● Documento:
====

Pero además, lo que los ecologistas llaman “desarrollo sostenible”, no es sólo un concepto vacío, la apología del cero y la apoteosis de la nada, sino que es tremendamente injusto. La civilización occidental se ha desarrollado mucho, y lo ha hecho de la forma que mejor le ha parecido, sin que nadie le pusiera trabas, limitaciones ni palos entre las ruedas. Tanto se ha desarrollado, que hoy puede permitirse el lujo de hacerle ascos a la energía nuclear y utilizar otras fuentes menos eficientes y mucho más caras, como la energía solar o la eólica, puede permitirse consumir alimentos “ecológicos”, criados sin la utilización de pesticidas ni herbicidas, o detraer recursos para utilizarlos en la protección de animales salvajes o “espacios verdes”. Pero hay millones de personas en el mundo, y no quiero pecar de melodramático ni de demagogo, eso se lo dejo al elenco de cantamañanas que llevan la Verdad sobre el hombro y siempre saben quiénes son los buenos y los malos de todas las películas, que no pueden permitirse esos lujos. Gentes que comienzan a asomarse al carro del progreso y deben utilizar sus escasos recursos de la forma más eficiente posible. Y a mi modesto entender, no tenemos ningún derecho a imponerle a su desarrollo las rémoras que, en su momento, nadie puso al nuestro.

====

● Registros sin procesar:
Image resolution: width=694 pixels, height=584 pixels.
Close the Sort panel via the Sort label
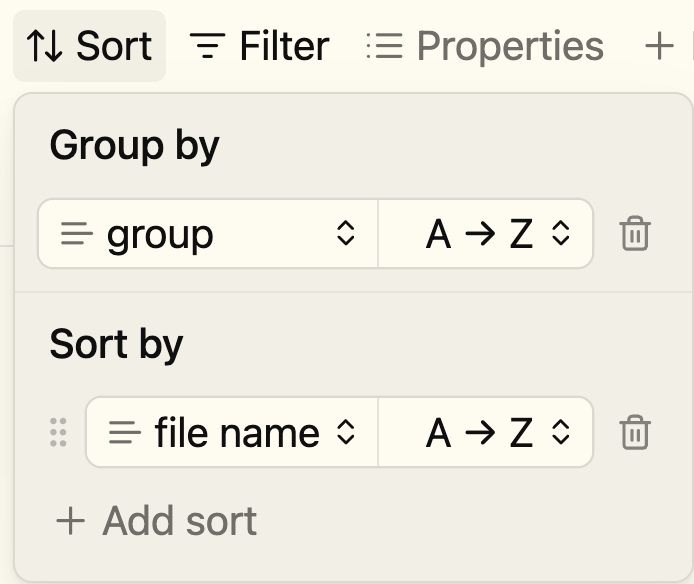click(x=114, y=46)
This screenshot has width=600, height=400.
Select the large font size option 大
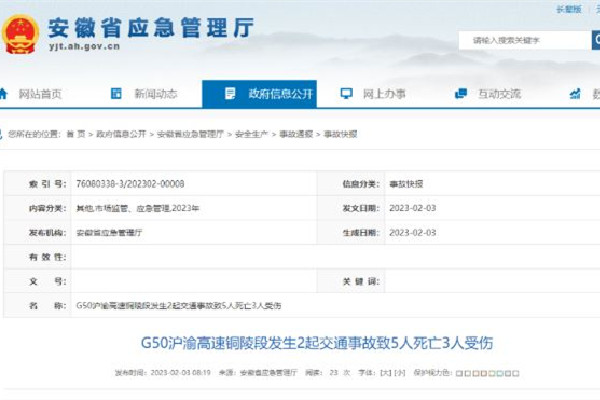384,371
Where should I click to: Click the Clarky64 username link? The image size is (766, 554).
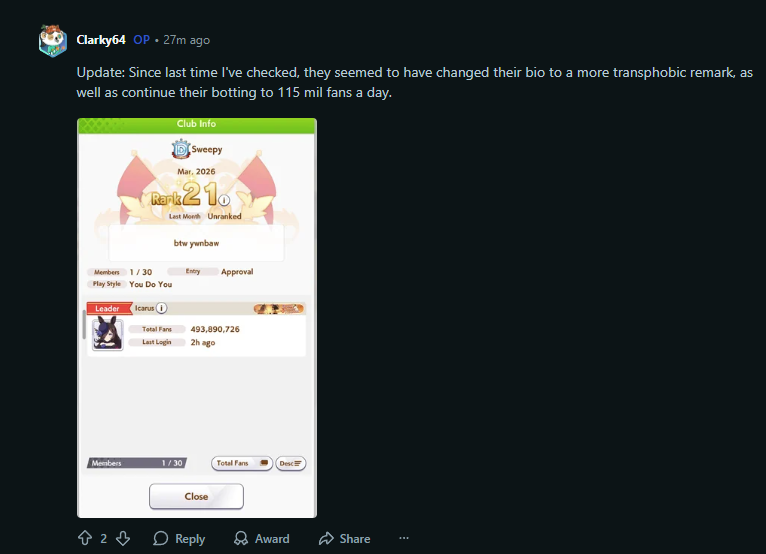[101, 40]
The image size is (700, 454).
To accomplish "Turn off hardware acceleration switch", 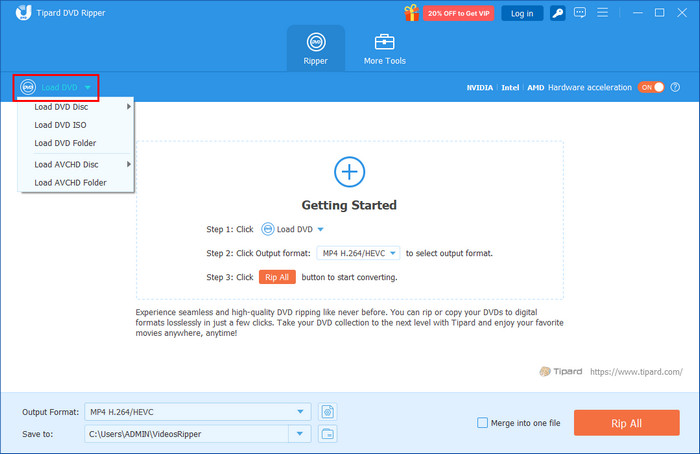I will click(651, 87).
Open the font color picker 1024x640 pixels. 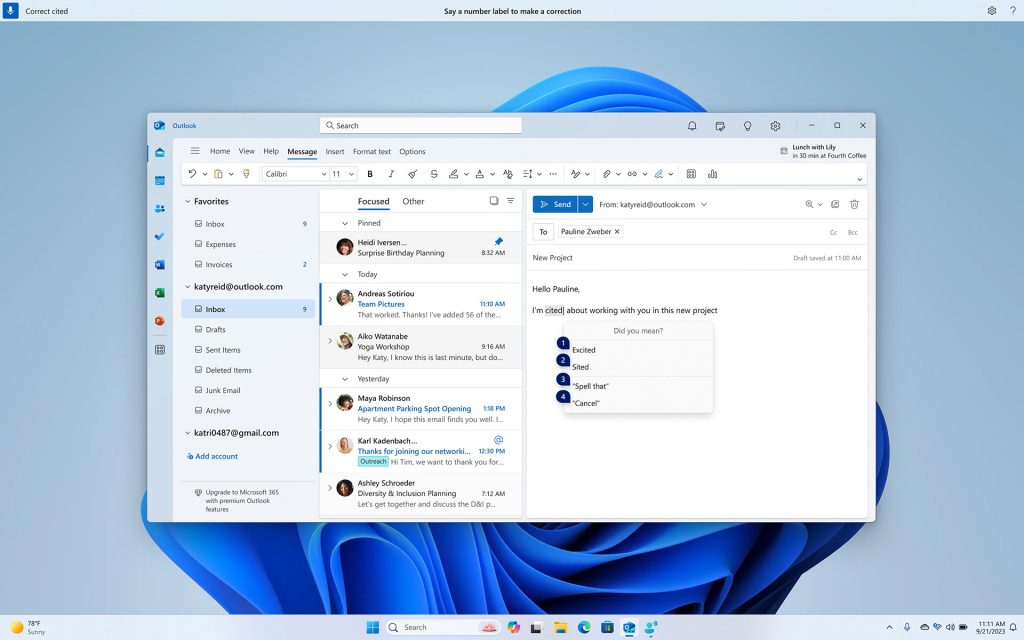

====

● Objetivo del ejercicio:
Según el documento, ¿qué fuentes de energía, menos eficientes y mucho más caras que la nuclear, puede permitirse utilizar la civilización occidental?

● Tarea resuelta:
La energía solar y la eólica.